--- START ---

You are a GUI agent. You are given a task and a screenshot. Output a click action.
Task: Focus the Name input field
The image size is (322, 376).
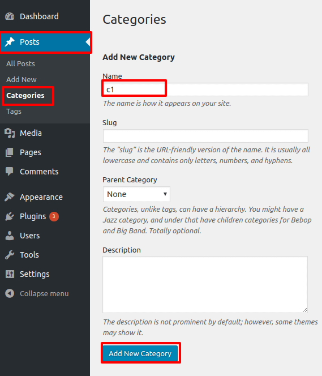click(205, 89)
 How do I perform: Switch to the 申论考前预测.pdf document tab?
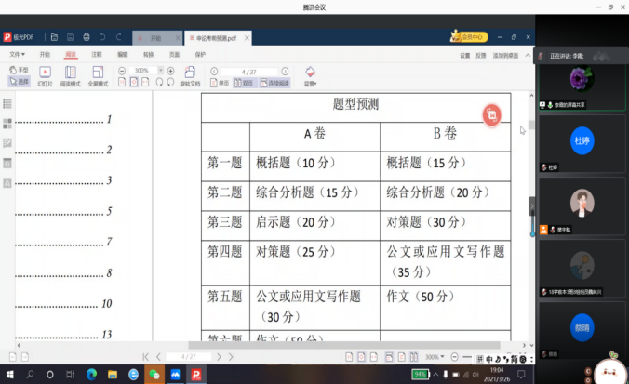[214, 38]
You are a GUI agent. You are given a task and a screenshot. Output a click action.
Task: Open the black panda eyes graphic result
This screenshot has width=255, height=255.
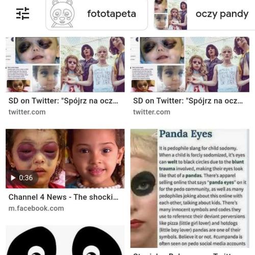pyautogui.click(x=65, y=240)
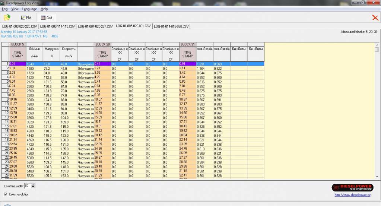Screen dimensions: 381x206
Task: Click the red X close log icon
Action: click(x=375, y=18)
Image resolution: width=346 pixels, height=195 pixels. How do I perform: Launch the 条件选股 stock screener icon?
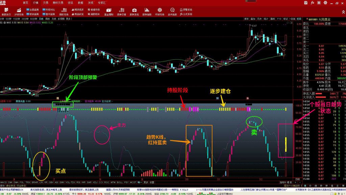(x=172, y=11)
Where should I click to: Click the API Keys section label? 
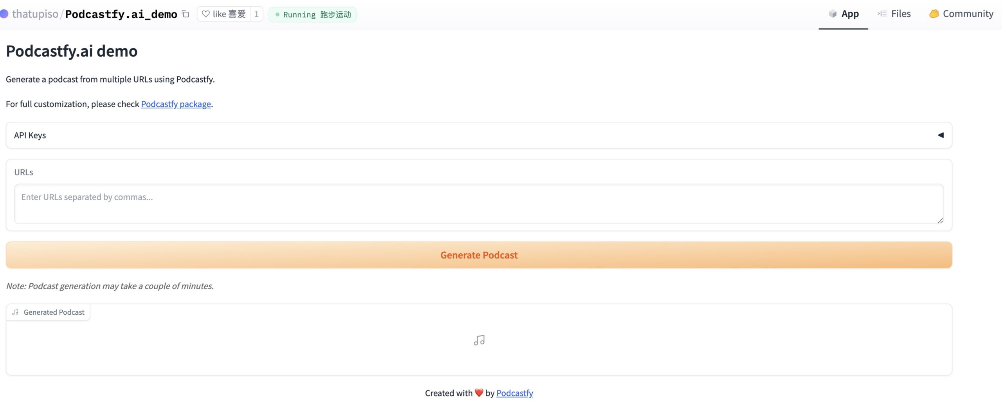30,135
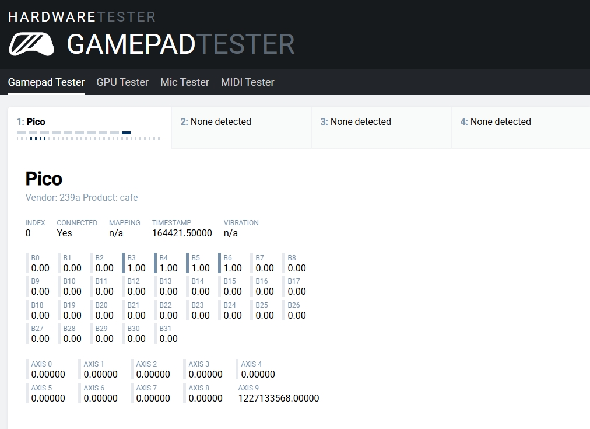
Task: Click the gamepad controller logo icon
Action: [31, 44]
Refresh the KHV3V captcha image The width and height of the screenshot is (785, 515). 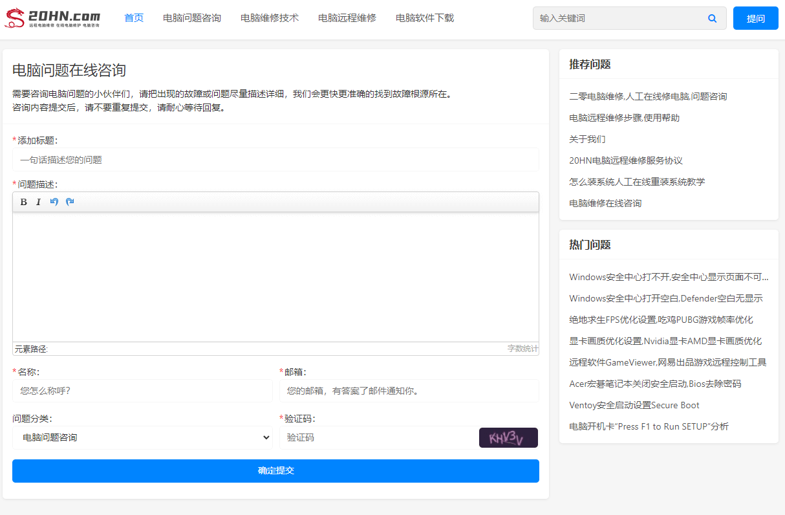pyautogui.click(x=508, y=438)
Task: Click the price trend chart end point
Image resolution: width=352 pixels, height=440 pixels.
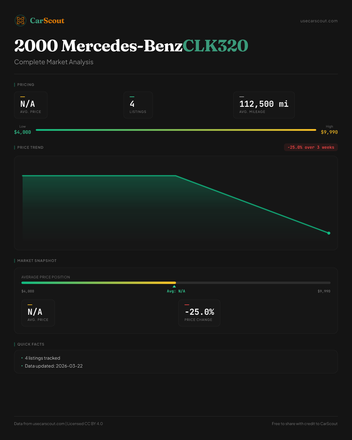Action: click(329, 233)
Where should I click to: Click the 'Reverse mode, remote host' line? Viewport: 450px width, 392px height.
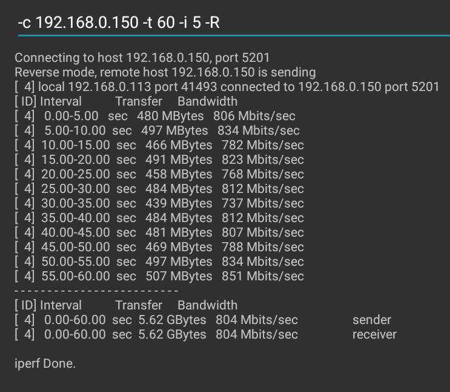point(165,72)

--- END ---
--- START ---

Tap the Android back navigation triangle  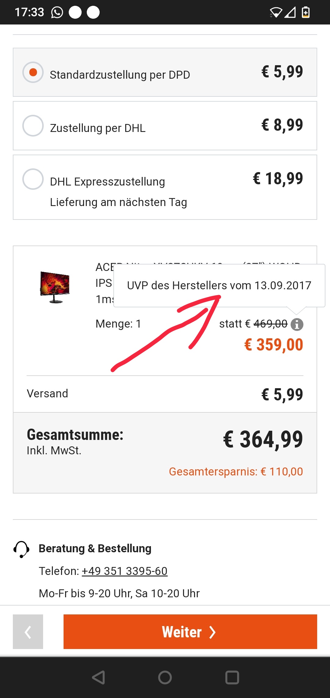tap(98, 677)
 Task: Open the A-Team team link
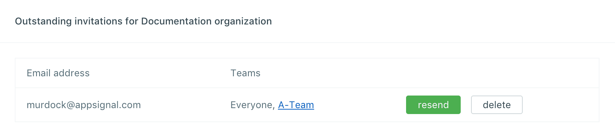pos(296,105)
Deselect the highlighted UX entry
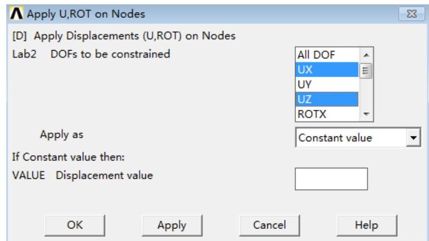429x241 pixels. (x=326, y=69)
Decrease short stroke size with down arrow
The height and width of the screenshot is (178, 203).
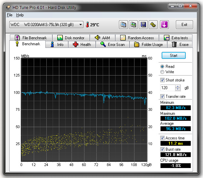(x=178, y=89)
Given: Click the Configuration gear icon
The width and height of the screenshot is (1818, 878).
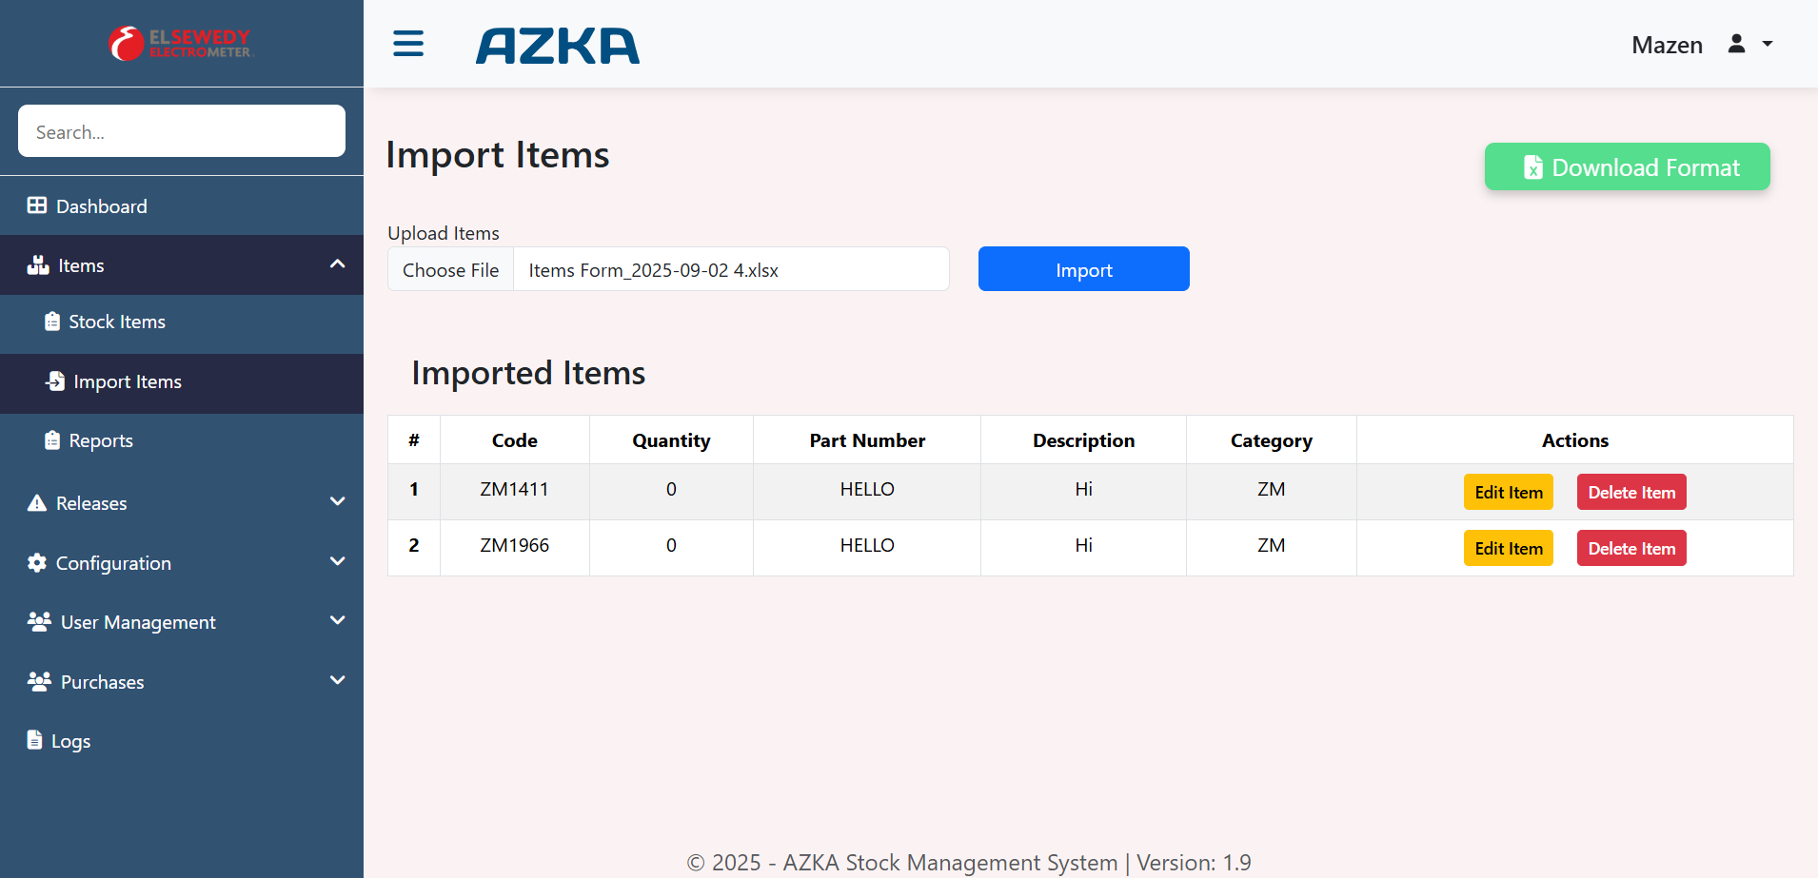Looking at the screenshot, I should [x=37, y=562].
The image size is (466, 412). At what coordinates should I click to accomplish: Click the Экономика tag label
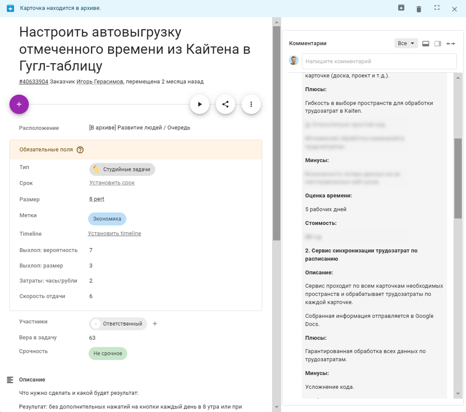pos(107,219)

--- END ---
--- START ---

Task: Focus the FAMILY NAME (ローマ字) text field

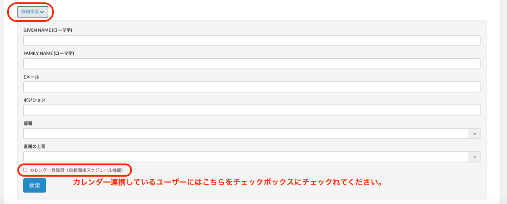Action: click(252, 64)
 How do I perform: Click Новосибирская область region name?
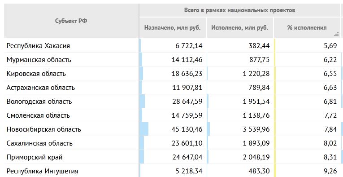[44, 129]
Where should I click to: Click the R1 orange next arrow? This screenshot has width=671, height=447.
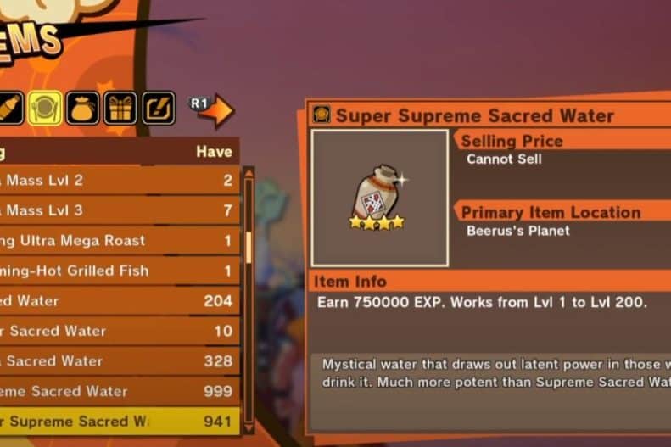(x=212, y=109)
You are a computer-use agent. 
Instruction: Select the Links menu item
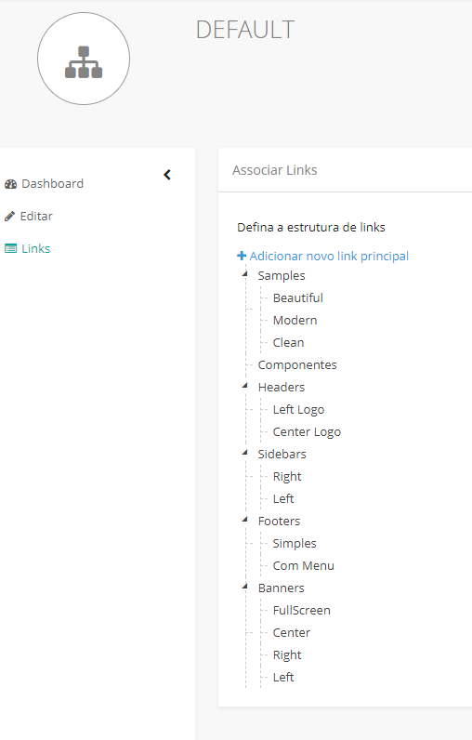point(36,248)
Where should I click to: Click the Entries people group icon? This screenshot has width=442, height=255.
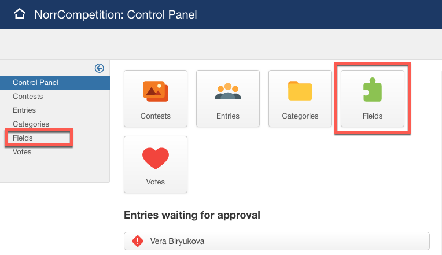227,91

--- END ---

» **Exercise instructions**
Extract the part of the records that opens with the line containing "Task: Focus the Name input field" and closes with the line containing "Task: Open the black". Take only those lines, exactly, and no pictures.

» **Answer to this exercise**
Task: Focus the Name input field
The image size is (322, 376).
click(205, 89)
 How do I perform: Switch to the 申论考前预测.pdf document tab?
[214, 38]
You are a GUI agent. You are given a task and a screenshot. Output a click action.
Task: Open the black panda eyes graphic result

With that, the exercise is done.